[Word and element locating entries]

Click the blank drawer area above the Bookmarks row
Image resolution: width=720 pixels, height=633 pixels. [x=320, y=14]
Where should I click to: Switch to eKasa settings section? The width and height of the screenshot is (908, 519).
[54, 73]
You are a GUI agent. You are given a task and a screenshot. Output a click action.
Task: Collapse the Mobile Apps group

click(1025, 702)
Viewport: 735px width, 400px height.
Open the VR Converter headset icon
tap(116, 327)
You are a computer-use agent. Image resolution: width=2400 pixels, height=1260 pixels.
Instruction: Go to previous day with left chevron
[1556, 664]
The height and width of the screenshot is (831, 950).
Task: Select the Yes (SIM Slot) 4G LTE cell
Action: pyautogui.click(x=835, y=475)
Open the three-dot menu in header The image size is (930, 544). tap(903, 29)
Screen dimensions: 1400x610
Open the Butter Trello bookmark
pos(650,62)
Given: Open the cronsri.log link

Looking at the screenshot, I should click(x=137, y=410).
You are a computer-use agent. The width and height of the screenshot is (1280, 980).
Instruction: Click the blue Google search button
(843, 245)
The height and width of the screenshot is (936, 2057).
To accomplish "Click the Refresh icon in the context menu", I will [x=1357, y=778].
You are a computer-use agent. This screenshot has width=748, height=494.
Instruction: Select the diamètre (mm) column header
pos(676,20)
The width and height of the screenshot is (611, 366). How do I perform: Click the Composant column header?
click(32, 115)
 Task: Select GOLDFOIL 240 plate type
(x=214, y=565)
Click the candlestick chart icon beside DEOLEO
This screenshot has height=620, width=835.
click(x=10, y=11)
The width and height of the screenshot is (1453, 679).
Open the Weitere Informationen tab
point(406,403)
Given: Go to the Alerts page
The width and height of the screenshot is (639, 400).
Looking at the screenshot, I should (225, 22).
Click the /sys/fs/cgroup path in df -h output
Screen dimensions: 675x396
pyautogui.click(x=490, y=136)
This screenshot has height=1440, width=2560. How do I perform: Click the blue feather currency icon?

__Written problem__
Write out all the entries again, changing "column header" to "column heading" everywhere it occurs and leaving every other word as it is.

__Problem solution__
Click the blank drawer area above the Bookmarks row
Image resolution: width=720 pixels, height=633 pixels. [x=320, y=14]
Where should I click to: Switch to eKasa settings section? The width and height of the screenshot is (908, 519).
[54, 73]
You are a GUI agent. You are given a task and a screenshot. Output a click action.
Task: Collapse the Mobile Apps group

click(1025, 702)
Viewport: 735px width, 400px height.
Open the VR Converter headset icon
tap(116, 327)
You are a computer-use agent. Image resolution: width=2400 pixels, height=1260 pixels.
Instruction: Go to previous day with left chevron
[1556, 664]
The height and width of the screenshot is (831, 950).
Task: Select the Yes (SIM Slot) 4G LTE cell
Action: pyautogui.click(x=835, y=475)
Open the three-dot menu in header The image size is (930, 544). tap(903, 29)
Screen dimensions: 1400x610
Open the Butter Trello bookmark
pos(650,62)
Given: Open the cronsri.log link

Looking at the screenshot, I should click(x=137, y=410).
You are a computer-use agent. The width and height of the screenshot is (1280, 980).
Instruction: Click the blue Google search button
(843, 245)
The height and width of the screenshot is (936, 2057).
To accomplish "Click the Refresh icon in the context menu", I will [x=1357, y=778].
You are a computer-use agent. This screenshot has width=748, height=494.
Instruction: Select the diamètre (mm) column heading
pos(676,20)
The width and height of the screenshot is (611, 366). How do I perform: Click the Composant column heading?
click(32, 115)
 Task: Select GOLDFOIL 240 plate type
(x=214, y=565)
Click the candlestick chart icon beside DEOLEO
This screenshot has height=620, width=835.
click(x=10, y=11)
The width and height of the screenshot is (1453, 679).
Open the Weitere Informationen tab
point(406,403)
Given: Go to the Alerts page
The width and height of the screenshot is (639, 400).
Looking at the screenshot, I should (225, 22).
Click the /sys/fs/cgroup path in df -h output
Screen dimensions: 675x396
pyautogui.click(x=490, y=136)
This screenshot has height=1440, width=2560. How do I perform: Click the blue feather currency icon?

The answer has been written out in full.